We're all able to comprehend some of the core challenges of living with a disability, even if we don't have one ourselves. Broad concepts like being unable to access certain facilities or arrange transportation are widely understood. However, there are many smaller, day-to-day challenges those of us without disabilities simply don't consider. For example, our own company was founded when our co-founder Carol realized that there simply weren't any options for stylish, designer CarryAll bags that truly worked on walkers, wheelchairs and other mobility devices. Our founders saw a need to provide a product that no one else offered, and HDS Medallion was born. This concept isn't limited to products, however. There are also many popular hobbies that may not be inclusive to those with disabilities. Video gaming is a prime example, and that's where the AbleGamers Foundation comes into play.
The AbleGamers Foundation firmly believes that video gaming can enrich your life, and there's plenty of research to support that concept. We've come a long way from the old adage that "video games will rot your brain." While all things must be used in moderation, studies have proven that video games improve hand-eye coordination, problem-solving skills, and much more. With the dramatic increase of online gaming over the past decade, games also provide a social network to many people who may otherwise feel left out. With all of these benefits to be had, shouldn't people with disabilities have the same access to the fun? AbleGamers believes they do, and they're dedicated to making sure that the industry is as inclusive as possible.
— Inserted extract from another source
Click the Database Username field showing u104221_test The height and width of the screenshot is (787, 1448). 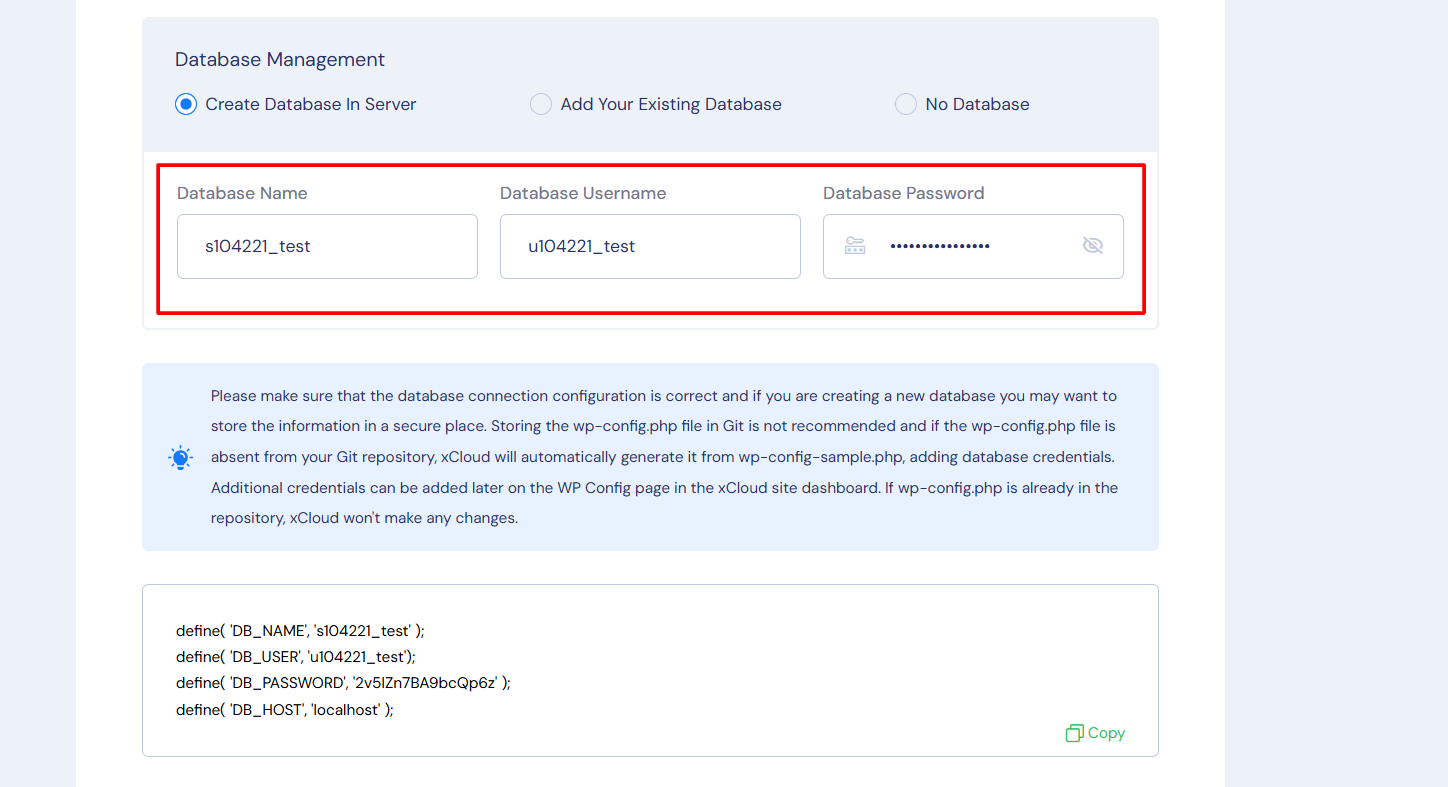pos(650,246)
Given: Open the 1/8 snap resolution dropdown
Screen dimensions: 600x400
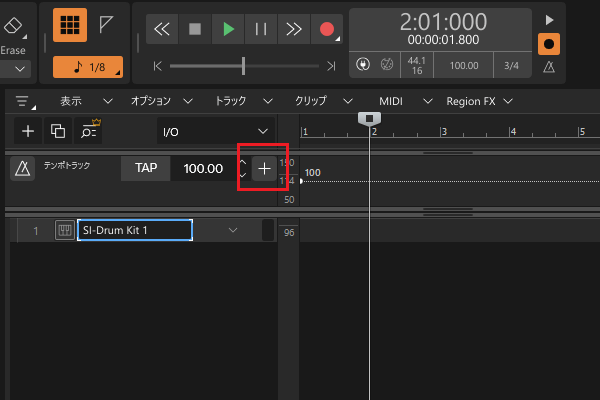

The AbleGamers Foundation uses a three-step approach to their mission. The first step is outreach. While there are countless gaming communities, AbleGamers maintains the largest portal for gamers with disabilities on the planet. Bringing together disabled gamers from all over the world isn't just about providing a great opportunity to make friends. It also sends a loud and clear message to game developers that this community is massive, it's active, and deserves to be considered during the development of new titles.
The second step to their approach follows the same lines. It's not enough to the AbleGamers Foundation to simply ensure game developers are aware of this community. AbleGamers also provides consultation to any game developer, regardless of size. This consultation service is free of charge, and is designed to help ensure that every game is as accessible as possible. AbleGamers has dubbed this approach "Includification," and have even launched a separate site detailing practical game accessibility guidelines. If you or someone you know has any interest in being part of the video game industry, Includification.com has a wealth of information on how to best make sure your game can be enjoyed by as many people as possible.
The third and final step in their approach involves providing grants to children, adults, and veterans with disabilities. Depending on the disability, adaptive gaming equipment may be required to play. That equipment can be very expensive, as much if it is custom-made for the individual who needs it. These grants are just another way that AbleGamers help provide access to people who may otherwise never have the opportunity to join the fun.
While we've touched on the general benefits of video gaming, there's one in particular that truly resonates with the disabled community. As a society, we love entertainment because it provides a distraction from our day-to-day lives. While this is true of all forms of entertainment, video gaming is by far the prime example. A good movie or television program can take your mind off of the real world, but gaming allows you a level of interaction those simply can't match. That level of interaction is fun for anyone, but for someone with a disability it can mean much more. "I believe that there is nothing more powerful for people with disabilities than the freedom that only video games can provide," AbleGamers founder Mark Barlet explains. "It is an art form that allows us to all run, jump, and be whatever we want to be." For a person who may feel like they have very little freedom in their life due to a disability, this outlet goes above and beyond simple entertainment.
Advocates for video games will tell you that video games aren't just for kids, they're for everyone. They're right, but no organization is more dedicated to making sure that everyone truly means everyone than the AbleGamers Foundation. We tip our hats (and our controllers!) to this fantastic organization for helping to bring fun and entertainment to everyone.